同社によると、服用直後に意識がなくなり救急搬送されたり、運転中に意識消失して中央分離帯に接触したりしたケースが判明している。退院後に服薬を再開し、症状が繰り返した例もあったという。
一部ロットの原料を継ぎ足す作業で、担当者が主成分と睡眠導入剤成分「リルマザホン塩酸塩水和物」を取り違えた。継ぎ足し作業は厚生労働省の承認を得ていない製造工程だった。同社は継ぎ足し作業をしていたイトラコナゾール錠50、同100、同200で有効期限内の全ロット回収を進めている。
イトラコナゾール錠は医療用医薬品の経口抗真菌剤。同社によると、1錠当たりで最大投与量の2.5倍に当たる睡眠導入剤成分が混入した。

ただ、ジェネリック医薬品が公的皆保険制度の中で果たす財政上の役割は否定しないし、一定の価値を有していることも認める。政府は調剤薬局にジェネリックを推進するための圧力をかけているので、各調剤薬局は基本的にジェネリックを処方することになる。もちろん患者さんには選択できる余地があるけど、ジェネリックのリスクとベネフィットは患者さん個人だけではないということを理解した方が良さそうだ(ジェネリックを選択することで得られるベネフィットは患者さんと政府の金銭的な面があるけど、リスクは患者さんだけが受ける副作用(効果がないということも副作用の一つである)ことになる)。

個人的には、単発の事象(風邪とか一過性の頭痛など)などでジェネリックを使うことはあまりメリットを感じない。ジェネリックがその価値を最大化するのは、慢性疾患に対する治療(高血圧、高脂血漿、糖尿病など)と思われる。なので、患者さん自身も自分の状態をよくよく考えて、本当にジェネリックが適切なのか、先発品(ジェネリックではない新薬)が適切なのか考えた方が良さそう。

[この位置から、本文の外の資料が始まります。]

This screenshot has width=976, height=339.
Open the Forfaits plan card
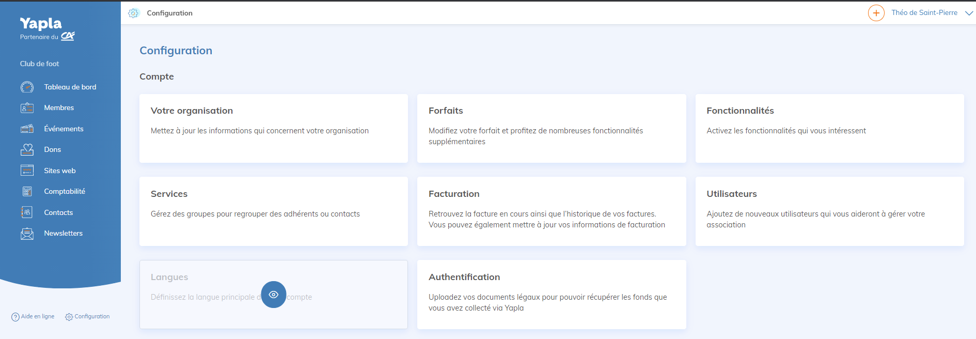click(x=551, y=128)
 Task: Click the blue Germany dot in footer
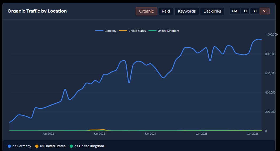(x=10, y=146)
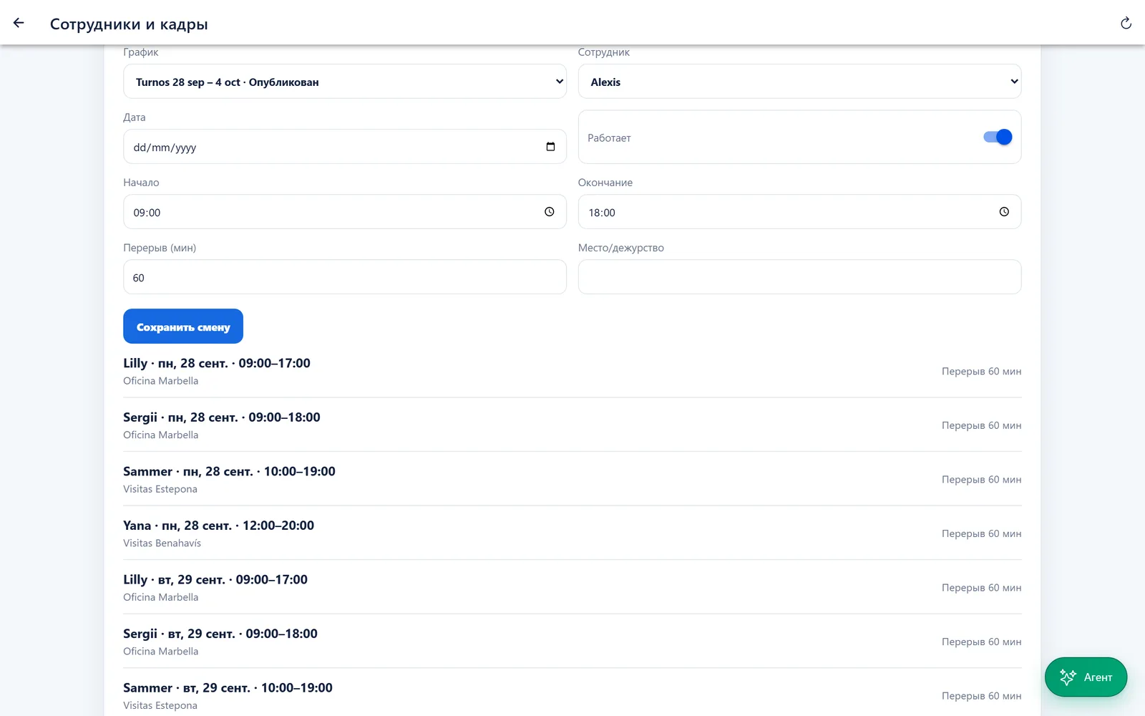Open the clock picker in Начало field
1145x716 pixels.
pyautogui.click(x=549, y=212)
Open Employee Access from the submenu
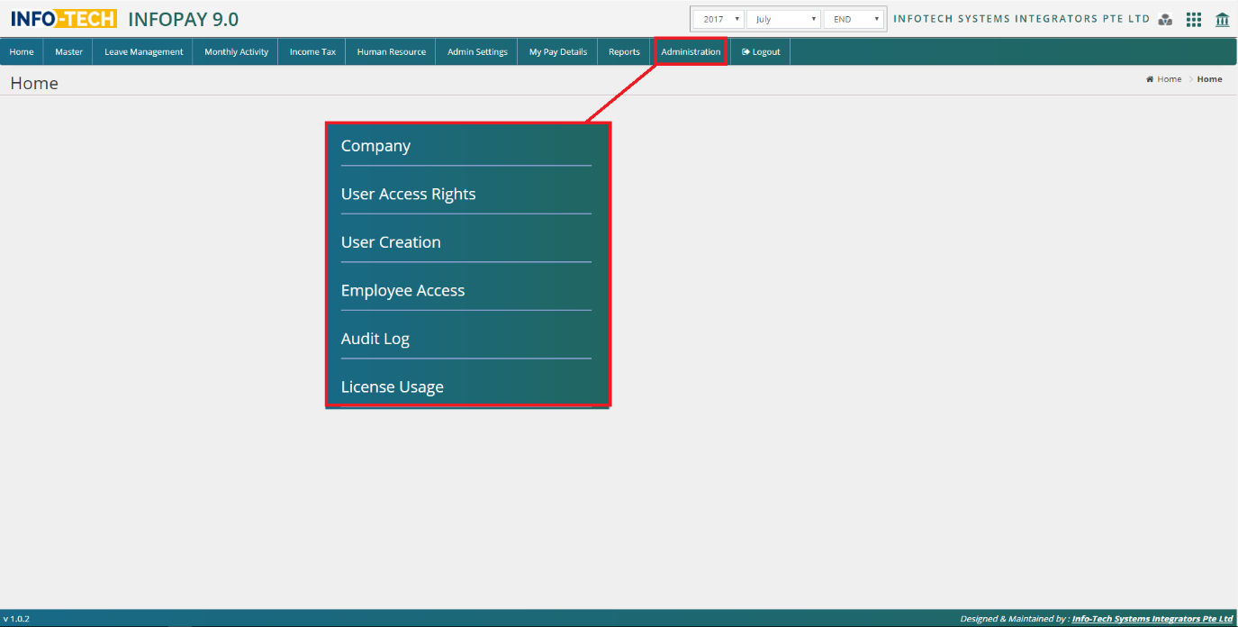 (402, 291)
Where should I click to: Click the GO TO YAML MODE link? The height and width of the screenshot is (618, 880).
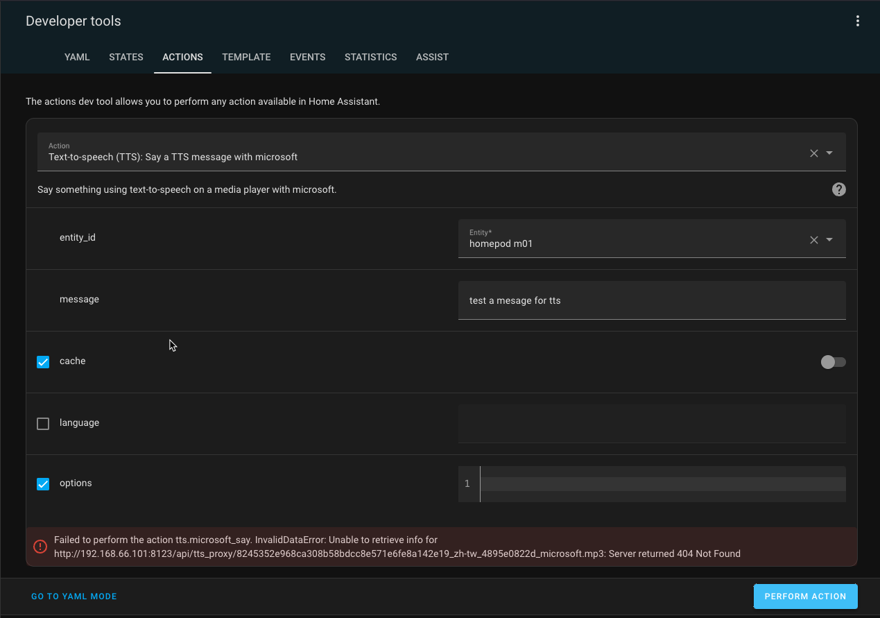click(x=74, y=596)
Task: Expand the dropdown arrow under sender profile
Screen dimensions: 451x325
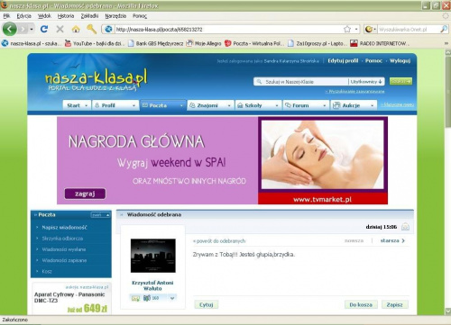Action: pyautogui.click(x=172, y=298)
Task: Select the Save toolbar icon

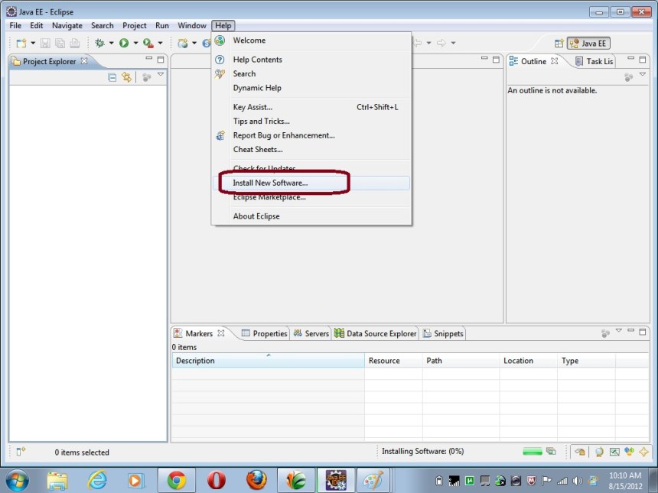Action: pyautogui.click(x=46, y=43)
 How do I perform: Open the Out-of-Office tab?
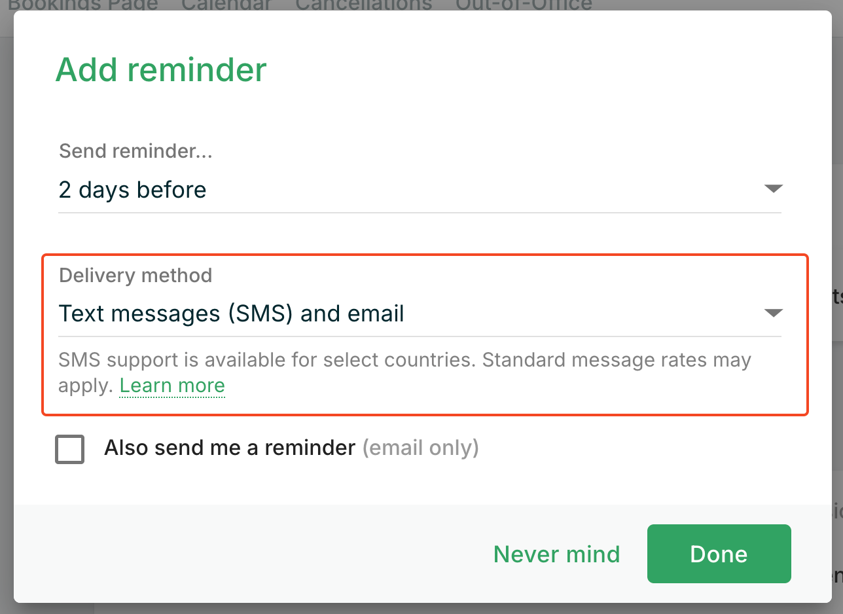click(x=524, y=5)
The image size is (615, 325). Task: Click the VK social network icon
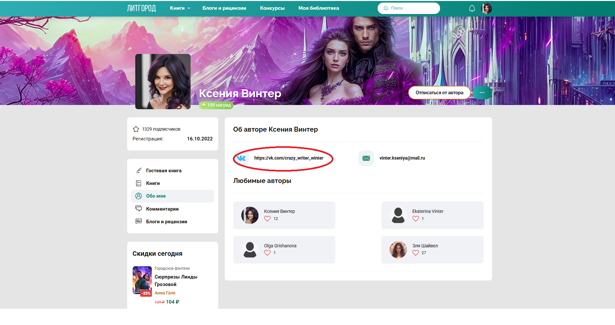coord(241,158)
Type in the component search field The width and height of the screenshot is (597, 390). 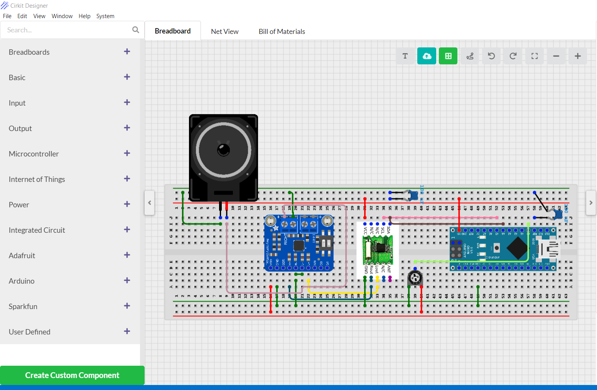(62, 30)
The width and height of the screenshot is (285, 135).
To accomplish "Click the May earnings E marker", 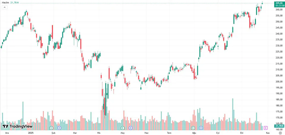I will 123,128.
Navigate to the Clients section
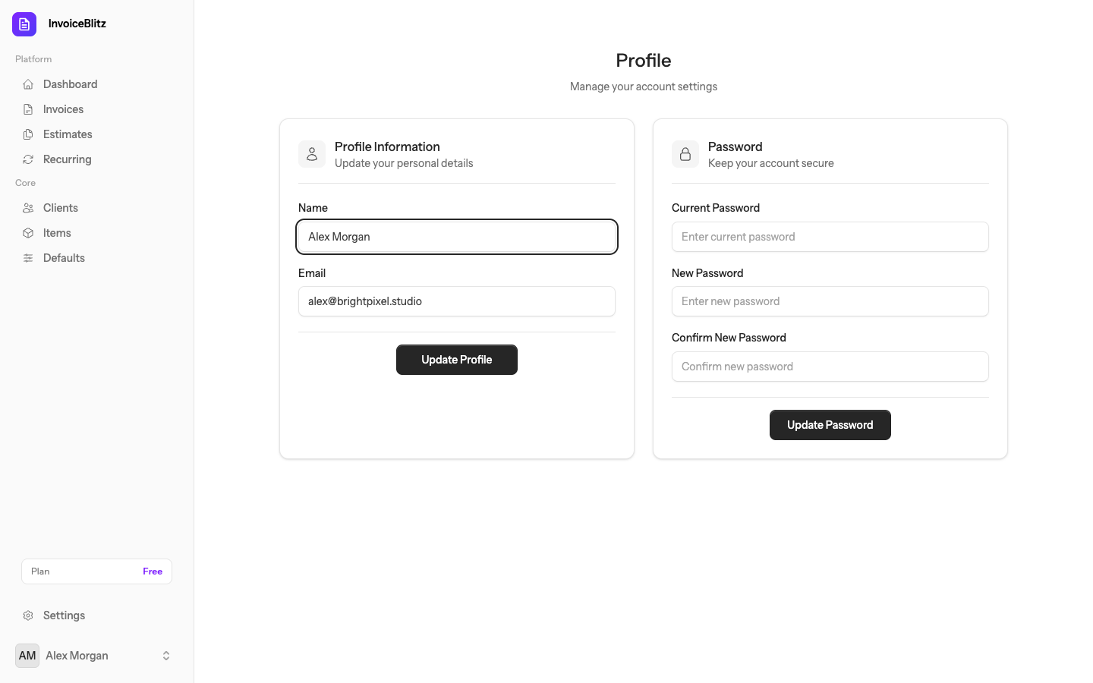Viewport: 1093px width, 683px height. click(60, 207)
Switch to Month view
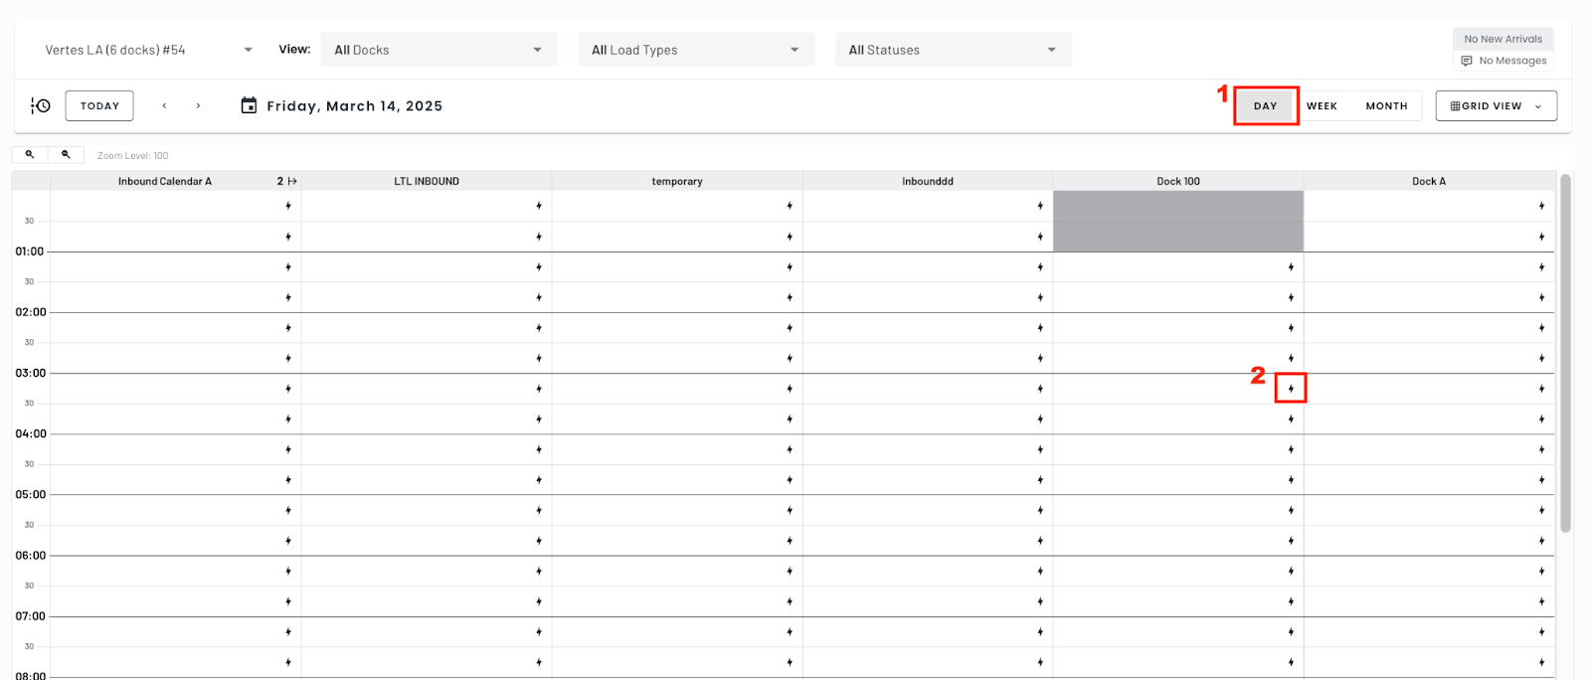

ちなみに、先発品はヒトでの有効性と安全性をきちんと評価しているけど、ジェネリックは生物学的同等性試験しか行わない。なので、本当に効果があるかどうかはわからない部分があるし、販売時点では副作用についても先発品での副作用情報しか分かっていない。まぁ、同じ量の有効成分が入っているなら効果も同じでしょ、ということなのだろうが、患者さんが知っている情報には非対称性があるように思う。自分の健康は自分で守るしかないということか。